Tribunes libres / 6 janvier 2014 / /

Article de Gilbert Collard et Jean Goychman

En ce tout début d’année ou le moral est un peu en berne, nos gouvernants sont à la manœuvre, relayés par les porte-voix que sont devenus les médias de la « bien-pensance ».

La croissance, ce maître-mot de l’« Europe mondialisée » va être de retour. Finis les atermoiements sur la crise, le bout du tunnel est en vue, un avenir radieux nous tend les bras.

Voilà pour le discours officiel.

La réalité est, hélas, quelque peu différente. Tout d’abord, comment la croissance se mesure-t-elle ? Les économistes parlent du Produit Intérieur Brut (PIB) d’un pays ou d’une zone. Ce PIB représente la totalité des richesses produites par ce pays durant un laps de temps donné (généralement un an). Ce résultat est ensuite comparé à celui obtenu l’année d’avant et ce rapport représente la croissance annuelle exprimée en pourcentage. Vous remarquerez que c’est un montant globalisé, qui ne prend pas en compte tel ou tel secteur de l’économie.

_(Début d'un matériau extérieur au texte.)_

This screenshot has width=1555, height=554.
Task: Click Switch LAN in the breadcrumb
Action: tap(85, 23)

Ce qui nous intéresse, nous les quidams, les obscurs, les « sans-grade», bref les gens « normaux », c’est surtout de savoir si nous allons garder nos emplois ou si nous allons être « virés ». Alors on nous raconte que c’est la croissance qui créée les emplois. C’est un peu court. Posons-nous en premier abord la question de savoir pourquoi nos emplois sont partis.

Sur ce sujet, la réponse varie dans le temps. Le début de ce qu’on a appelé la désindustrialisation, ou l’ère post-industrielle (ça fait plus chic) qui commence dans les années 70, a vu les transferts industriels se faire des pays riches vers certains pays pauvres afin de profiter des bas niveaux de salaire de ces pays.

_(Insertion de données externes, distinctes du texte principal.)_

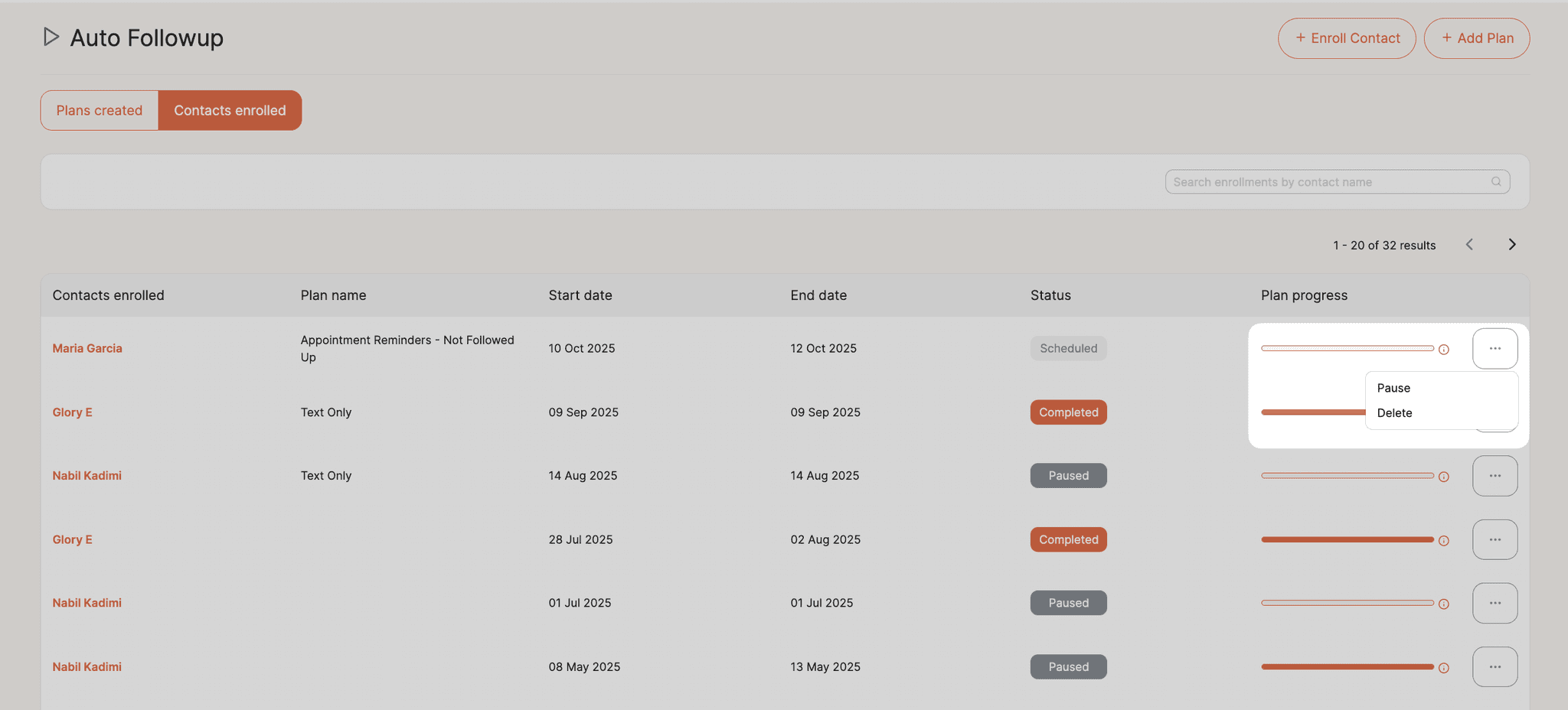Select Pause from the open context menu
1568x710 pixels.
pyautogui.click(x=1393, y=388)
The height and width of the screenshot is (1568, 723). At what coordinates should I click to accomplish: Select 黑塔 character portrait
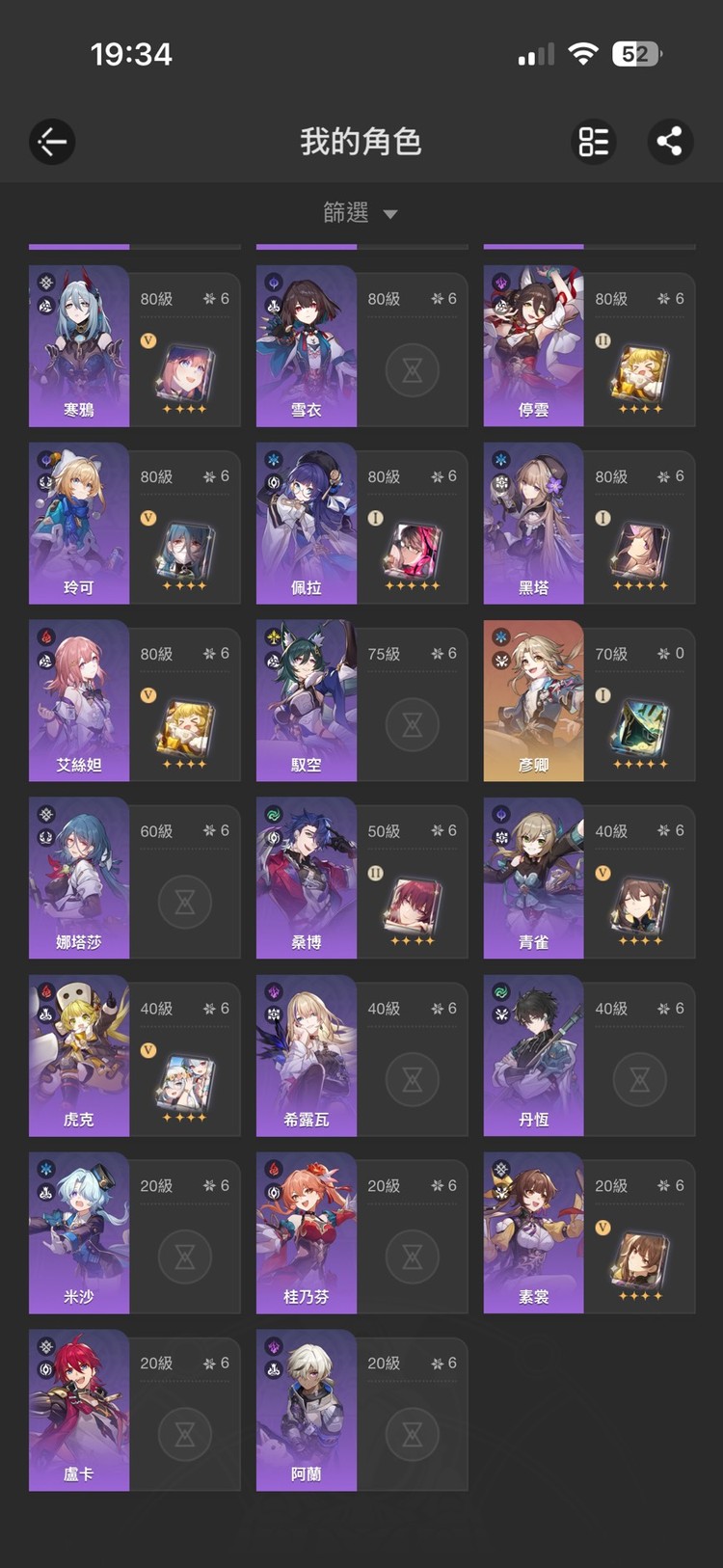point(533,524)
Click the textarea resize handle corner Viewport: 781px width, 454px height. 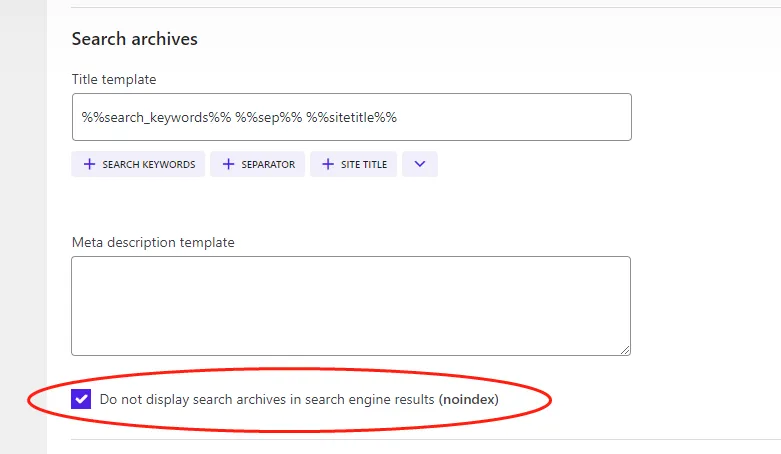(x=625, y=350)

Devant l’inquiétude manifestée par quelques pessimistes chroniques qui se demandaient jusqu’où cela pourrait aller, la réponse fut immédiate et limpide :

« Nous changeons de modèle économique, et nos emplois industriels de fabrication et de production vont se transformer en emplois de services. »

Le résultat, nous le constatons aujourd’hui dans notre pays : après plus de 30 ans de délocalisations, de transferts technologiques et de « financiarisation » de notre économie, notre pays n’est plus capable d’assurer les emplois indispensables à la vie de nos concitoyens.

Les quelques rares bastions industriels qui avaient réussi à survivre sont en train de céder et n’ont d’autre solution que de délocaliser à leur tour leur production.

Un simple constat : même dans les entreprises industrielles les plus performantes et les plus dynamiques, les résultats sont, dans le meilleur des cas, des bénéfices de l’ordre de 3 à 4 % du chiffre d’affaire. Dans le secteur financier, ces bénéfices sont multipliés par 5, voir 10, avec beaucoup moins d’ennuis et de risques. Les banques se sont progressivement transformées en courtiers des marchés boursiers. Pensez-donc : elles ne prennent aucun risque, ce n’est pas leur argent. Elles se contentent de prélever une commission, à l’achat comme à la vente des actions et cela leur assure suffisamment de bénéfices pour qu’elles n’aient pas besoin d’aller prendre des risques en finançant les entreprises en général et les industriels en particulier.

Nous arrivons là au cœur du problème. Pour faire redémarrer la croissance, il faut que les entreprises aient des commandes. Dans les temps jadis, on en profitait pour lancer une politique « de grands travaux » financés par l’augmentation (raisonnable) de la masse monétaire. Cela permettait de relancer la machine industrielle. On construisait des biens d’équipements (autoroutes, ports, voies ferrées, logements, etc.) et tout cela créait du travail pour les entreprises des secteurs concernés qui embauchaient les salariés dont elles avaient besoin. Assurés d’avoir un emploi pour une certaine durée, ces salariés pouvaient investir à leur tour et démultiplier la création d’emplois. La machine se remettant en route, des entreprises nouvelles voyaient le jour, financées par des banques « citoyennes ».

Hélas, ce principe de relance économique théorisée par un économiste anglais, John Maynard Keynes, est considéré aujourd’hui par les tenants du libéralisme comme abominable.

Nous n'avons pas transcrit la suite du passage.